> _Instructions for the task_
Please copy the items below exactly, keeping every line as it is.

Item coordinate data
........
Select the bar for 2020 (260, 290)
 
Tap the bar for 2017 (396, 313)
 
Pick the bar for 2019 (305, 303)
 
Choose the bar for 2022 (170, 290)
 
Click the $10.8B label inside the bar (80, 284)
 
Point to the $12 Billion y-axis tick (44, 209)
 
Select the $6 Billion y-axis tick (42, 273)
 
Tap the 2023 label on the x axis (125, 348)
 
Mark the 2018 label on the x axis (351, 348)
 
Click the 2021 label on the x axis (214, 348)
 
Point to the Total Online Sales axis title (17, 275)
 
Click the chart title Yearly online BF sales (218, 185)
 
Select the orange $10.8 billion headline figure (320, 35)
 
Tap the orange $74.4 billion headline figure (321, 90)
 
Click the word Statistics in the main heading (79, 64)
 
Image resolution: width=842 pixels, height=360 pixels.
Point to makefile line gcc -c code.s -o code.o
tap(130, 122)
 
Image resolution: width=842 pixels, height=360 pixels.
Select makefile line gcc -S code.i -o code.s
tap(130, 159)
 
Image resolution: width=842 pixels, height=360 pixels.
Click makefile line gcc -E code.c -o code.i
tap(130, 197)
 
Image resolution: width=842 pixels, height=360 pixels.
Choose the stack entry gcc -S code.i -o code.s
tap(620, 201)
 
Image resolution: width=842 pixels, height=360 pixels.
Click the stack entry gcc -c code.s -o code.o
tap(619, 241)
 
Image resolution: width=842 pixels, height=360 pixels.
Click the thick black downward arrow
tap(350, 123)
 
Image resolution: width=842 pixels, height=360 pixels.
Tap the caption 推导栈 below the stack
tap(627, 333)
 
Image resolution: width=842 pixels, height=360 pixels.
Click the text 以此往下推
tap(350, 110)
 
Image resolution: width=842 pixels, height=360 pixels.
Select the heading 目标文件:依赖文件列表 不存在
........
> _Reply_
Select the bar for 2020 (260, 290)
 
Tap the bar for 2017 (396, 313)
 
Pick the bar for 2019 (305, 303)
 
Choose the bar for 2022 (170, 290)
 
Click the $10.8B label inside the bar (80, 284)
 
Point to the $12 Billion y-axis tick (44, 209)
 
Select the $6 Billion y-axis tick (42, 273)
 
Tap the 2023 label on the x axis (125, 348)
 
Mark the 2018 label on the x axis (351, 348)
 
Click the 2021 label on the x axis (214, 348)
 
Point to the Total Online Sales axis title (17, 275)
 
Click the chart title Yearly online BF sales (218, 185)
 
Select the orange $10.8 billion headline figure (320, 35)
 
Tap the orange $74.4 billion headline figure (321, 90)
 
Click the word Statistics in the main heading (79, 64)
 
Image resolution: width=842 pixels, height=360 pixels.
Point to makefile line gcc -c code.s -o code.o
tap(130, 122)
 
Image resolution: width=842 pixels, height=360 pixels.
Select makefile line gcc -S code.i -o code.s
tap(130, 159)
 
Image resolution: width=842 pixels, height=360 pixels.
Click makefile line gcc -E code.c -o code.i
tap(130, 197)
 
Image resolution: width=842 pixels, height=360 pixels.
Choose the stack entry gcc -S code.i -o code.s
tap(620, 201)
 
Image resolution: width=842 pixels, height=360 pixels.
Click the stack entry gcc -c code.s -o code.o
tap(619, 241)
 
Image resolution: width=842 pixels, height=360 pixels.
Click the thick black downward arrow
tap(350, 123)
 
Image resolution: width=842 pixels, height=360 pixels.
Tap the caption 推导栈 below the stack
tap(627, 333)
 
Image resolution: width=842 pixels, height=360 pixels.
Click the text 以此往下推
tap(350, 110)
 
Image resolution: width=842 pixels, height=360 pixels.
Select the heading 目标文件:依赖文件列表 不存在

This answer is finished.